From: Eliezer S. Yudkowsky (sentience@pobox.com)
Date: Mon Jun 11 2001 - 13:32:24 MDT
All right, this is now obviously about Flare vs. LISP, so I'll answer.
The real answer is that Flare hasn't been written up yet. The secondary
answer is that yes, it is possible to write something which badly
resembles a simple Flare program in LISP (although Python or Perl would be
better), just as it is possible to write bad C++ in C.
But to give an immediate example of something you can't do easily in LISP
that you could do easily in Flare, you can't have "sentence" have
different metadata inside a "prison" object and a "speech" object, because
LISP has no C++/Java features for namespacing.
An example of something you can do easily in Flare that you cannot do
easily in any other language would be to have a module in package A add
its own data to an object from package B, and have a built-in language
namespacing mechanism that prevents B or other packages from getting
confused and stomping all over this weird unexpected data inside a
structure it thought it understood, as well as the language namespacing
mechanism that lets package C find the metadata (behaviors) of package A's
annotation, and so on.
You can add an arbitrary key/value pair to someone else's Perl or Python
object, but you have no guarantee that a reflective object won't stomp it,
and must thus know in advance that the object is not reflective.

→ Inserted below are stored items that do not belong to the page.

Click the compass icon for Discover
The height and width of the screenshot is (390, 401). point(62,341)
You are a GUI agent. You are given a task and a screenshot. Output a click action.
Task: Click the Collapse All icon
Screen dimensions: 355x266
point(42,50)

In Perl
and Python, you can't add an arbitrary key/value pair to an arbitrary
object, which rules out an entire class of design patterns. You also have
no namespacing mechanism to simultaneously preserve easy naming and
modularity. Finally, the key/value pair - if you're lucky enough that
nobody sees it and stomps it - has no value outside your own package,
because Perl and Python have no language standard for the meaning of
annotations, and no language standard for finding metadata on annotations.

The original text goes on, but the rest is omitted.